Attribute datatypes#

SHOP uses different objects and attributes to build up the topology and specifying the various input data. Each attribute has a datatype, which is described in the following document.

int#

A single integer number.

int_array#

A list of integers.

double#

A decimal number.

double_array#

A list of decimal numbers.

string#

A text string.

string_array#

A list of text strings. Note that there are currently no accessible string_array attributes in SHOP, only internal attributes related to the SINTEF internal lp_model object.

xy#

A table of (x, y) points used to represent two-dimensional attributes such as gen_eff_curve. The xy table can also include a double reference value, though this is mostly used for the related xy_array datatype.

xy_array#

A list of xy tables where each xy table has a reference value. Used to represent three-dimensional attributes such as turb_eff_curves.

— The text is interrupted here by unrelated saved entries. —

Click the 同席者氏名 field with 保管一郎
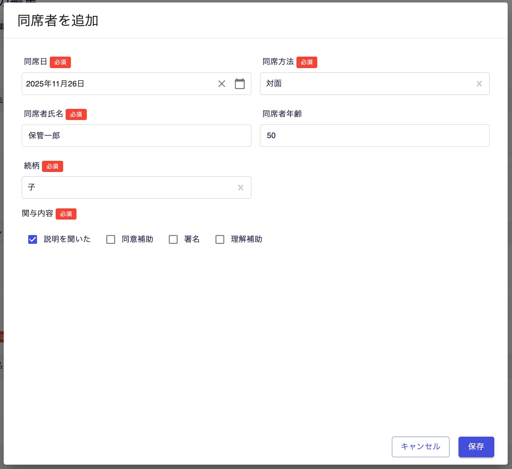This screenshot has height=469, width=512. (x=136, y=136)
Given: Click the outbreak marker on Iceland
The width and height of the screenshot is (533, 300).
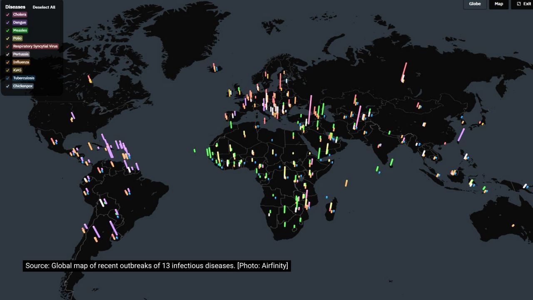Looking at the screenshot, I should 214,68.
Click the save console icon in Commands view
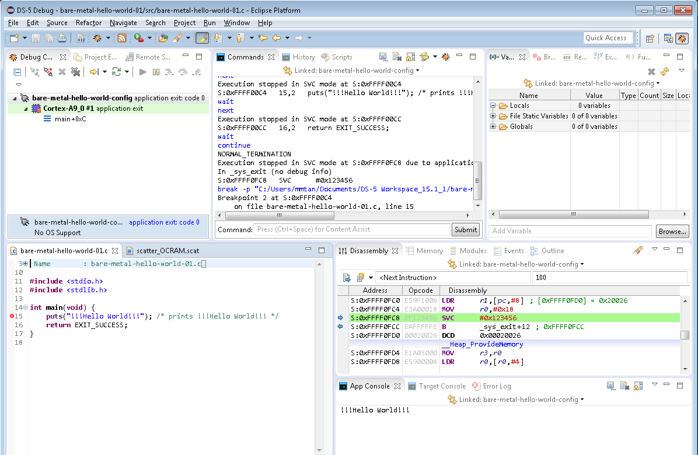698x455 pixels. (x=383, y=57)
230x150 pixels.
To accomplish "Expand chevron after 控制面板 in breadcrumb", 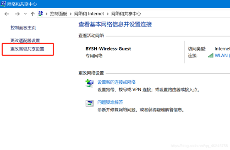I will pos(71,14).
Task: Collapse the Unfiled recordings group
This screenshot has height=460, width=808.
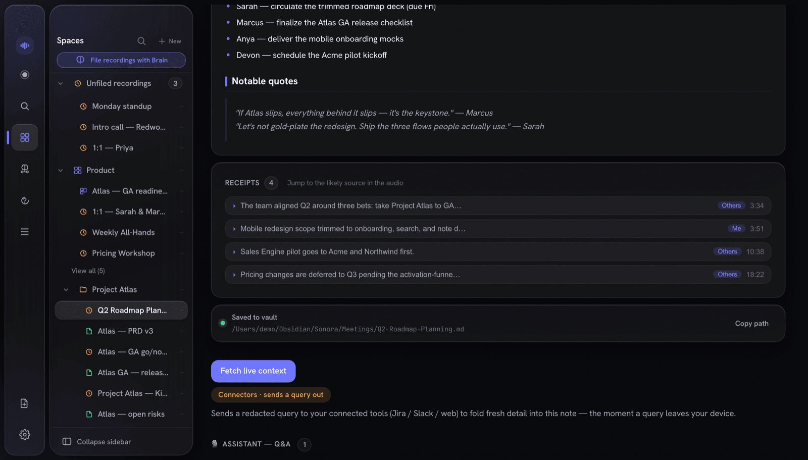Action: pyautogui.click(x=61, y=83)
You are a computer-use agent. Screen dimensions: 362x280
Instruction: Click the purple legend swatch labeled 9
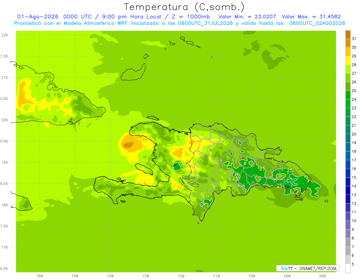tap(348, 225)
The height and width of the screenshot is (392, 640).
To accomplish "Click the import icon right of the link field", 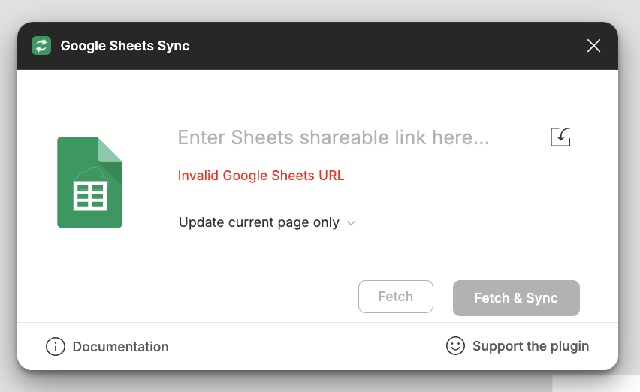I will point(560,137).
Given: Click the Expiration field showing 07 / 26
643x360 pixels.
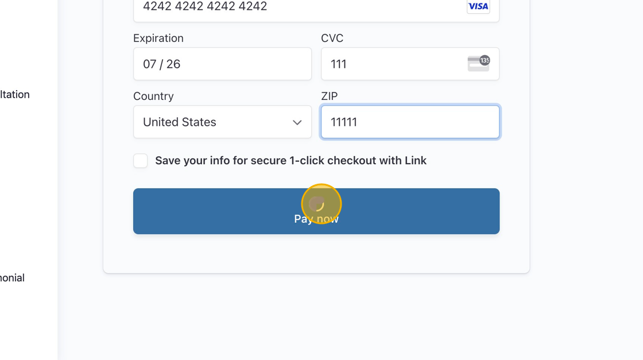Looking at the screenshot, I should coord(222,64).
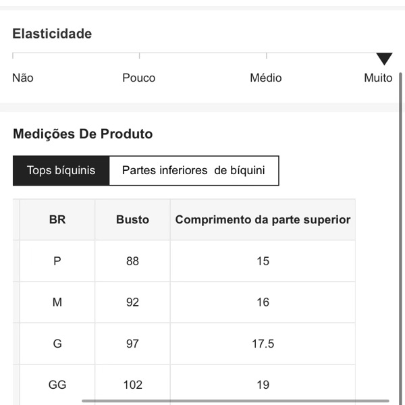Viewport: 405px width, 405px height.
Task: Click the Muito elasticity label
Action: (378, 78)
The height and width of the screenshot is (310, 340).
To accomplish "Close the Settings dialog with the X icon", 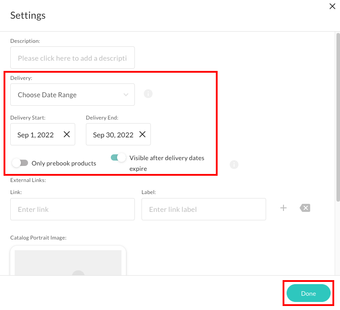I will click(x=332, y=6).
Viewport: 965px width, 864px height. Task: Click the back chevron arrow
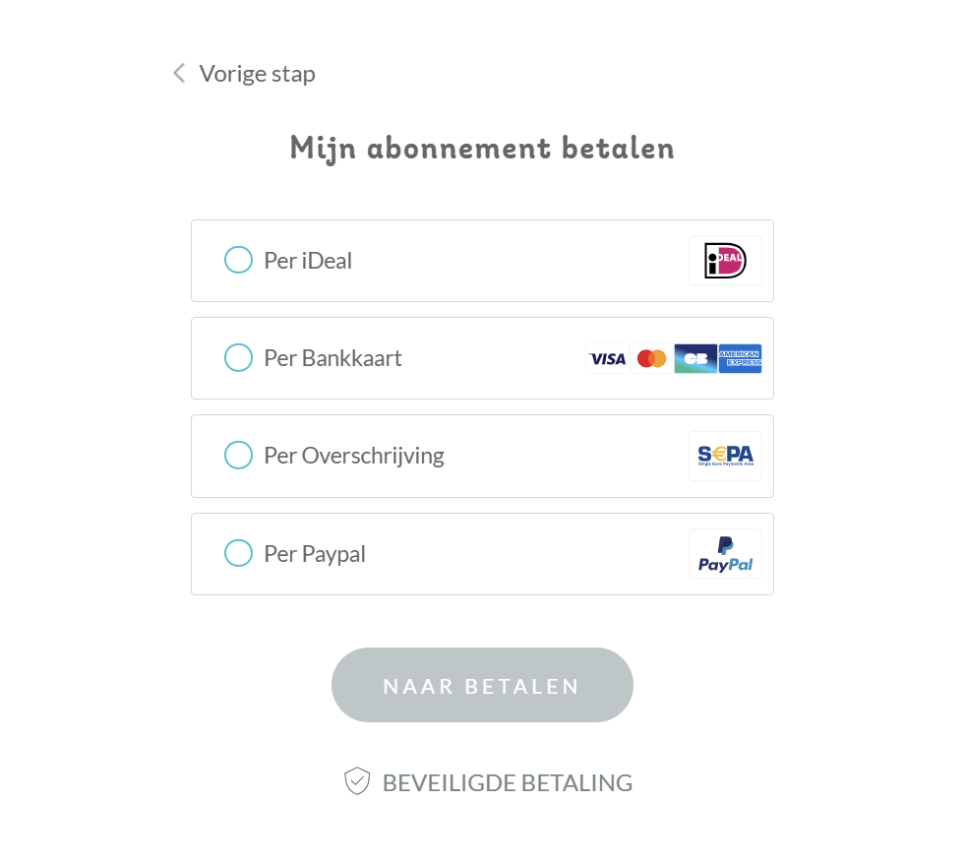pos(179,73)
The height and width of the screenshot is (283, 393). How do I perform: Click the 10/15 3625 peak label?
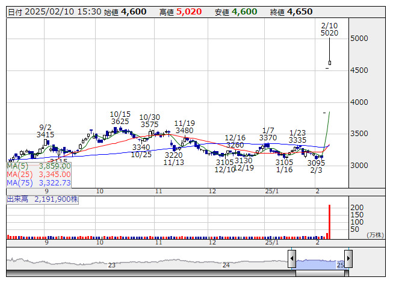click(120, 117)
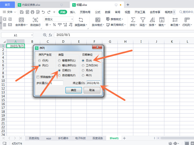Click the 终止值 stop value input field
This screenshot has width=194, height=145.
(x=93, y=83)
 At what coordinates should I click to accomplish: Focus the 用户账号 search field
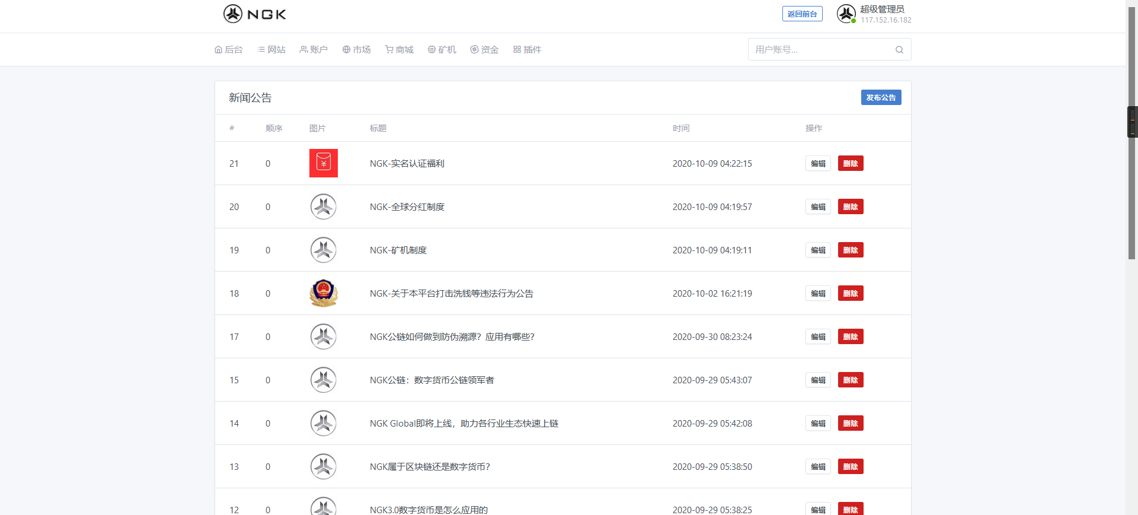(821, 50)
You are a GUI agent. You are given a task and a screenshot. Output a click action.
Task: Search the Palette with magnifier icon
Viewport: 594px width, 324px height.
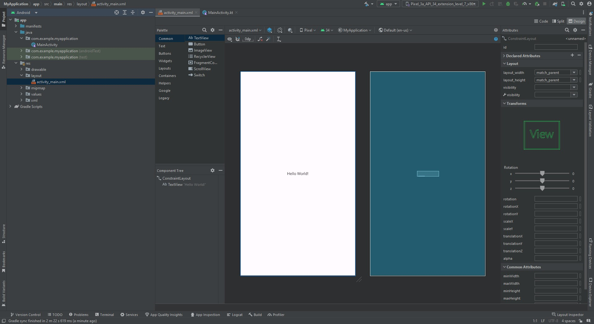(204, 30)
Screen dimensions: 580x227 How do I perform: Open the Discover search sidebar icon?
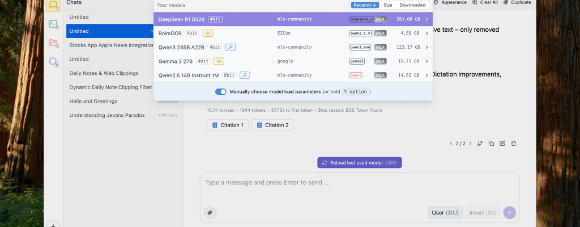tap(53, 61)
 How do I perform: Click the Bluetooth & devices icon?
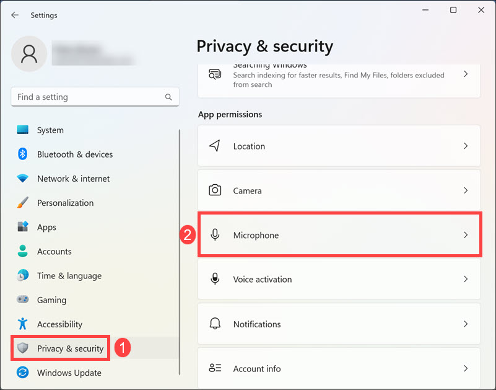coord(23,154)
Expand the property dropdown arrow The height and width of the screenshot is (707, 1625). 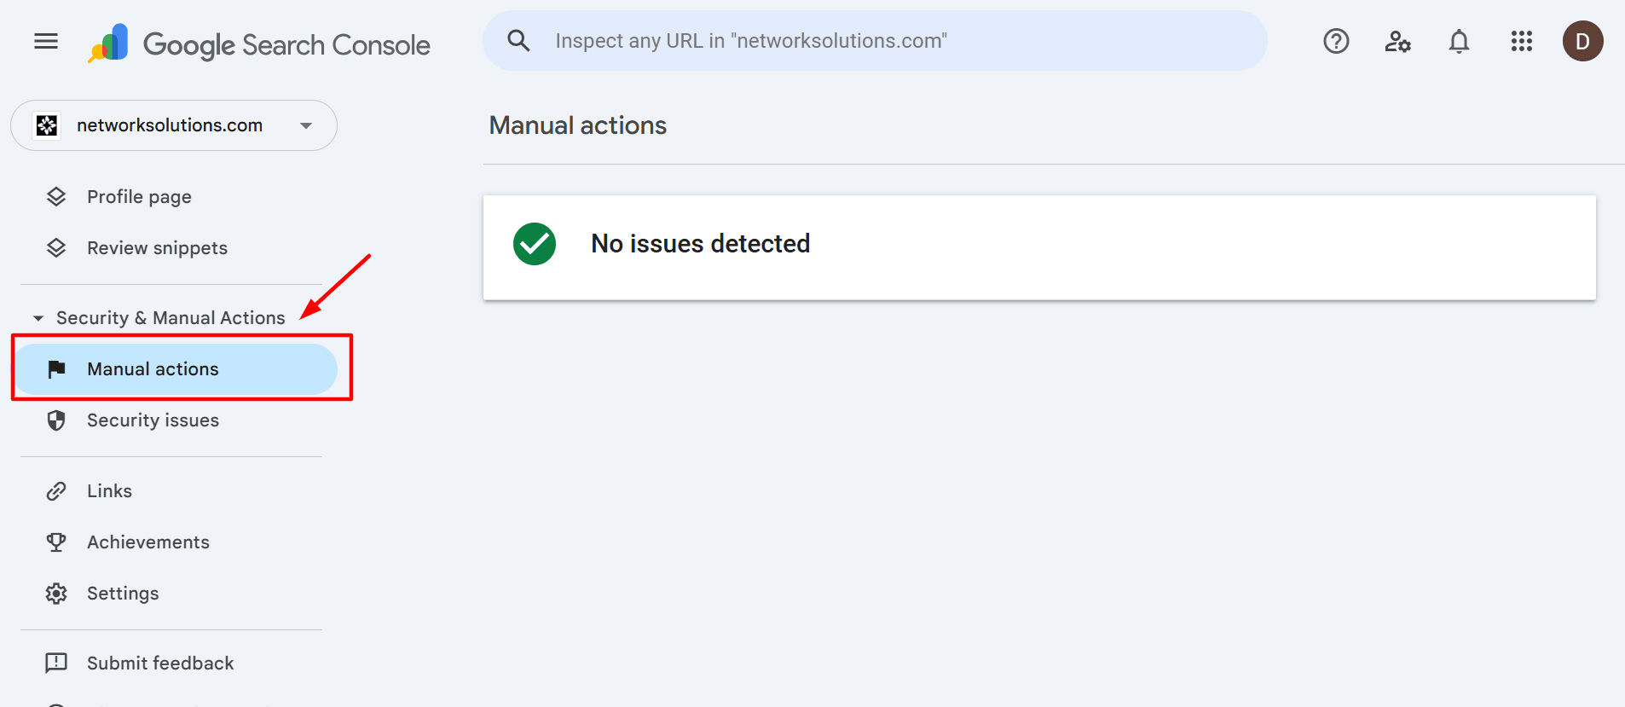click(305, 125)

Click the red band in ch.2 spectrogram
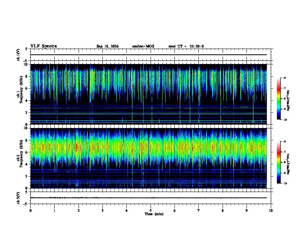click(149, 148)
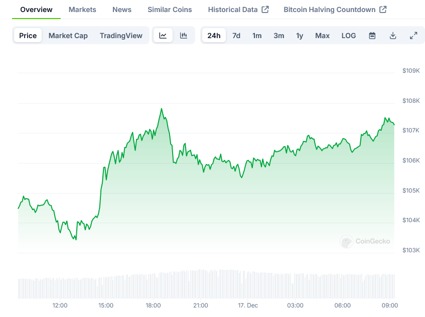Select the 24h time range
The height and width of the screenshot is (317, 425).
pyautogui.click(x=214, y=36)
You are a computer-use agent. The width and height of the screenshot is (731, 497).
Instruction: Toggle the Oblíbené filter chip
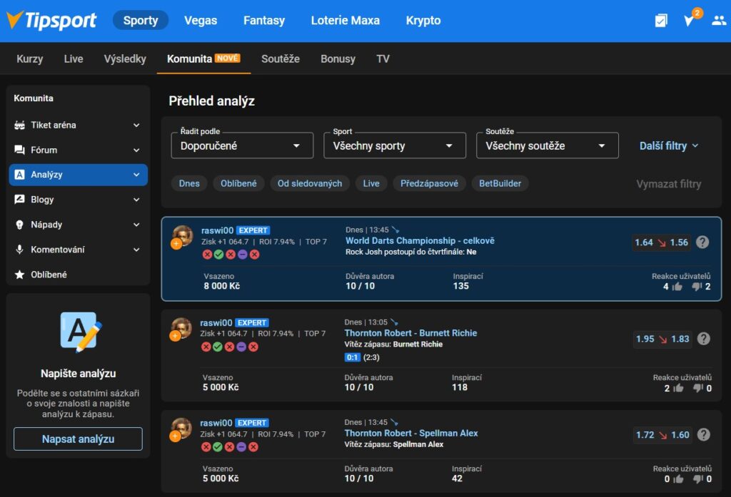pyautogui.click(x=238, y=183)
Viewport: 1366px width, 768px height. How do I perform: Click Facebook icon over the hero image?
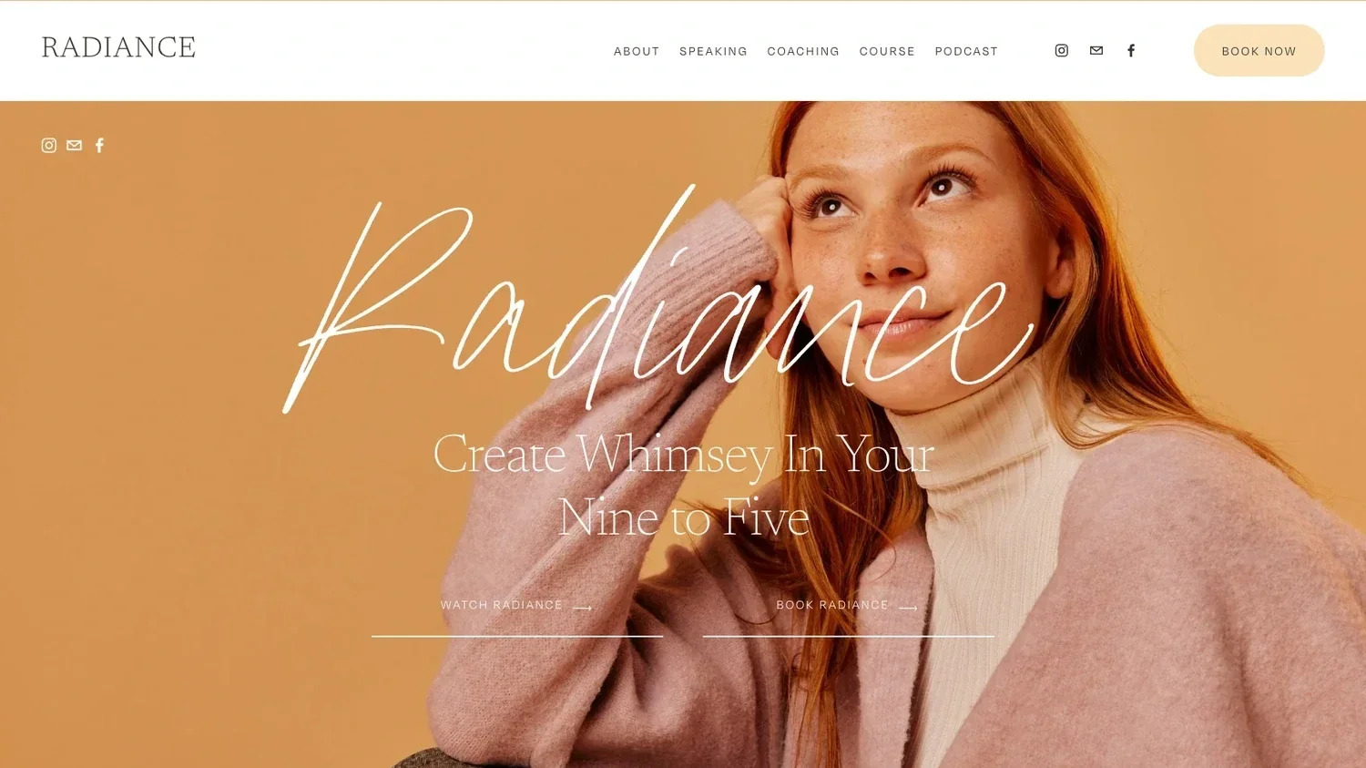(100, 145)
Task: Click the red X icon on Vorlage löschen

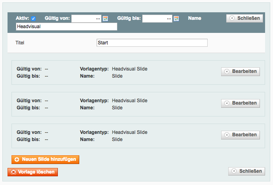Action: pyautogui.click(x=13, y=172)
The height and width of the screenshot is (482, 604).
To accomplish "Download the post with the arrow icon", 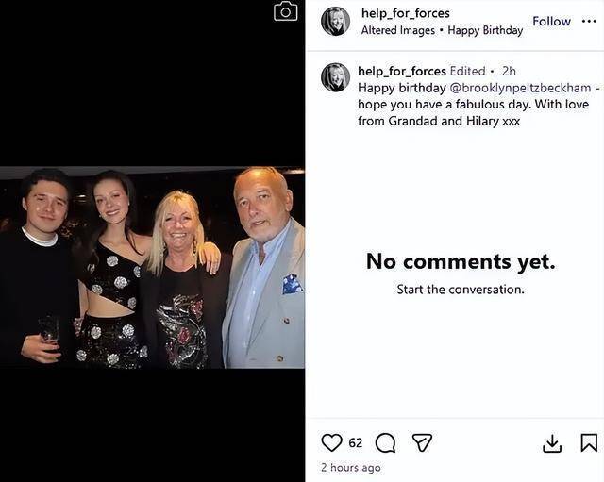I will (553, 443).
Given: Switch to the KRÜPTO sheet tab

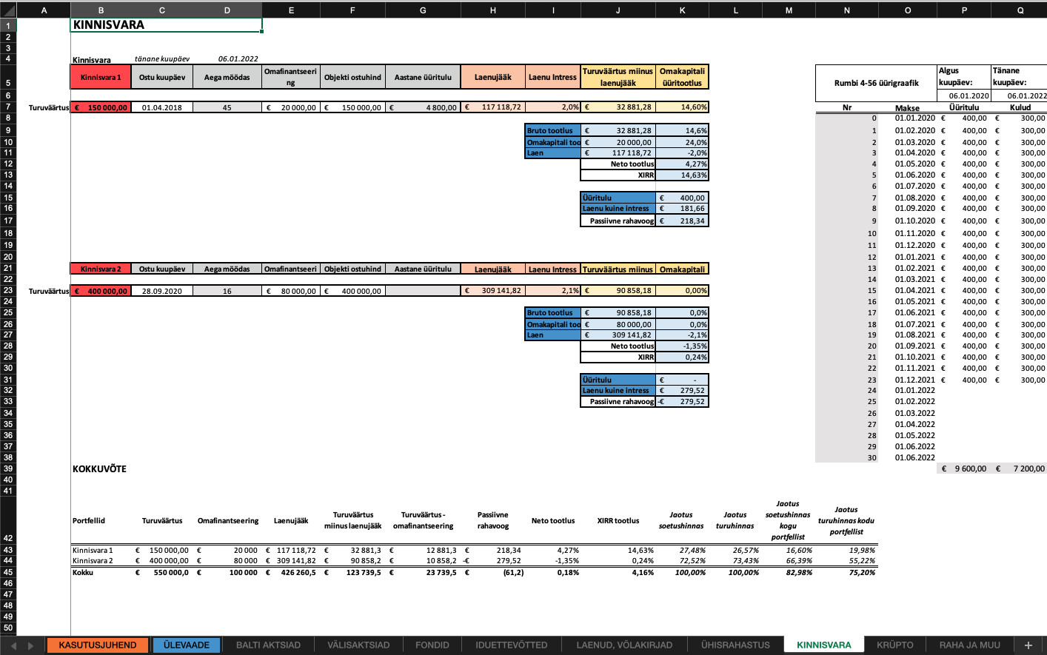Looking at the screenshot, I should coord(894,645).
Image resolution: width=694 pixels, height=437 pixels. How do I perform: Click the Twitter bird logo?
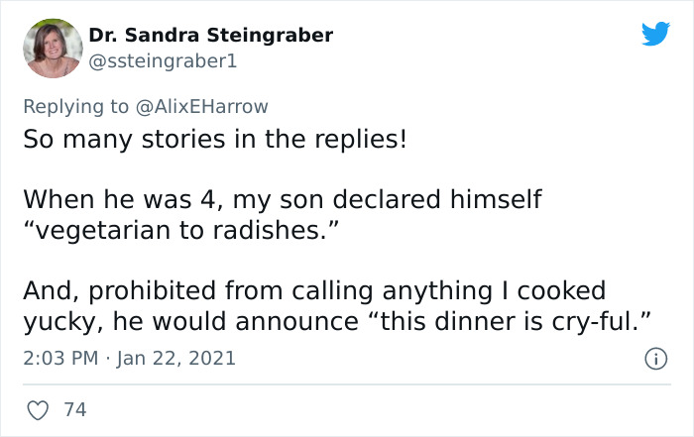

TimeSeries (old name: txy)#

A time series consisting of timestamps and double values. Most time series are interpreted as a series of breakpoints where missing values are forward filled, meaning that missing timestamps are filled using the most recent previous value. If the first timestamp in the TimeSeries is after the start time of the optimization, the missing values at the beginning will be front filled based on the first given value.

Any timestamps after the end time of the SHOP horizon are ignored, while timestamps before the start of the horizon is kept as historical values. Historical time series are used for some constraints that require data from before the start of the optimization, such as the complex ramping functionality.

TimeSeries can also be stochastic by specifying several values for each timestamp to represent scenarios.

xyt#

Similar to xy_array, but the xy reference value is a timestamp. Used to represent two-dimensional attributes that may change over time, such as the marginal cost curves of a plant.

sy#

A map with string keys and numerical double values.